* _What needs to be done_: Filter the entries for the word "agent". Copy each line that has it.

* _Raw data_:
•••

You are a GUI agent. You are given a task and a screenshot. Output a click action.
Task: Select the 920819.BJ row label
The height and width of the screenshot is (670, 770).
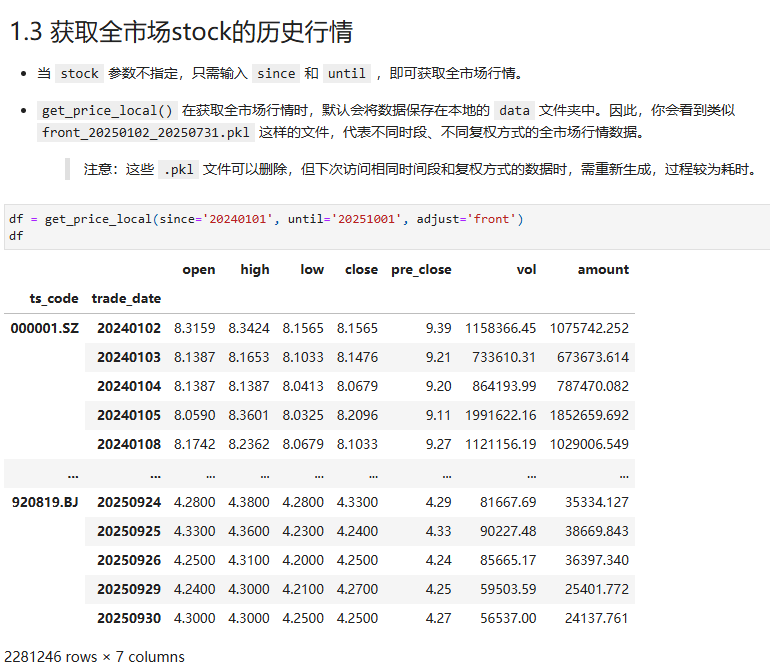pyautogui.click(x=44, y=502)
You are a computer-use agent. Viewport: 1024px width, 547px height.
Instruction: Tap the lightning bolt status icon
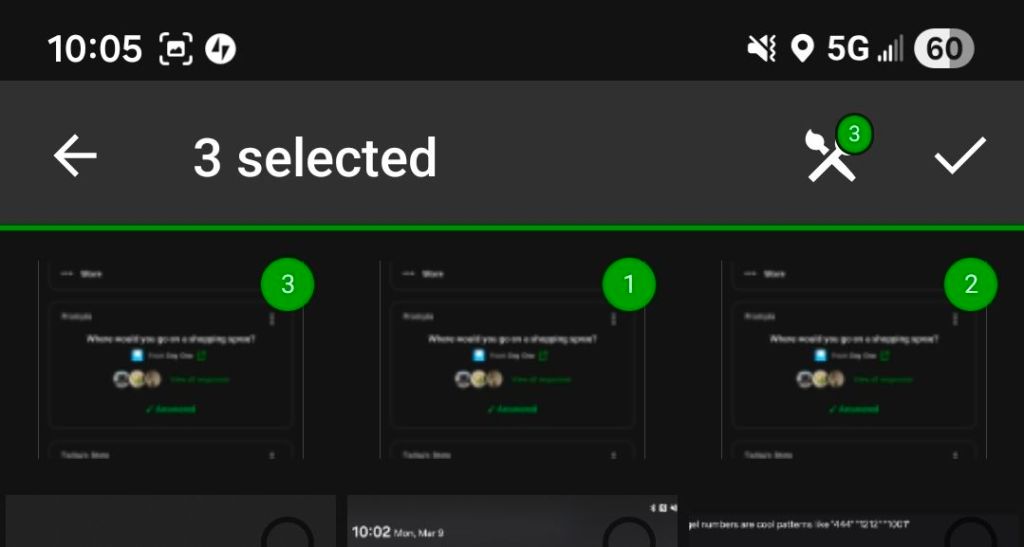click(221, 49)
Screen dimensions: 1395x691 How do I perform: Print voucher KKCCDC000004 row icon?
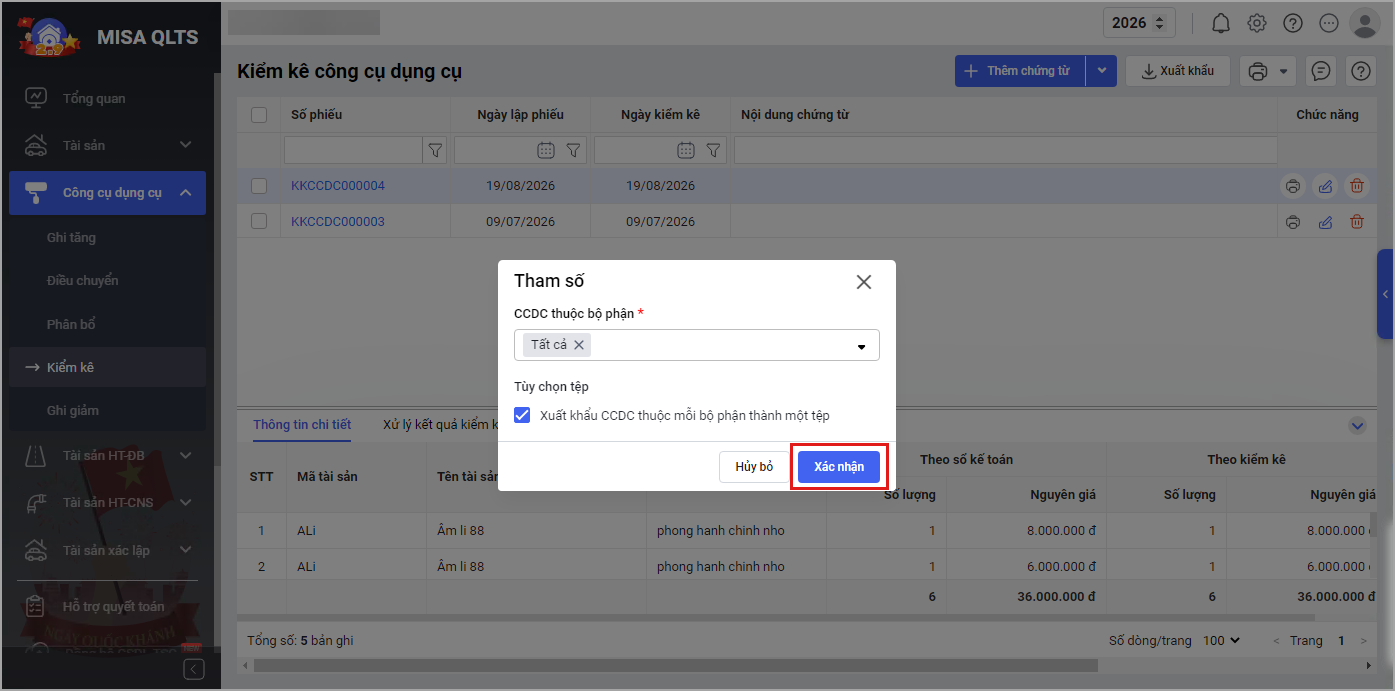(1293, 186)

•••

* _Result for this task_:
You are a GUI agent. You are given a task and a screenshot. Output a click action.
You are a computer-use agent. Viewport: 1024px width, 547px height.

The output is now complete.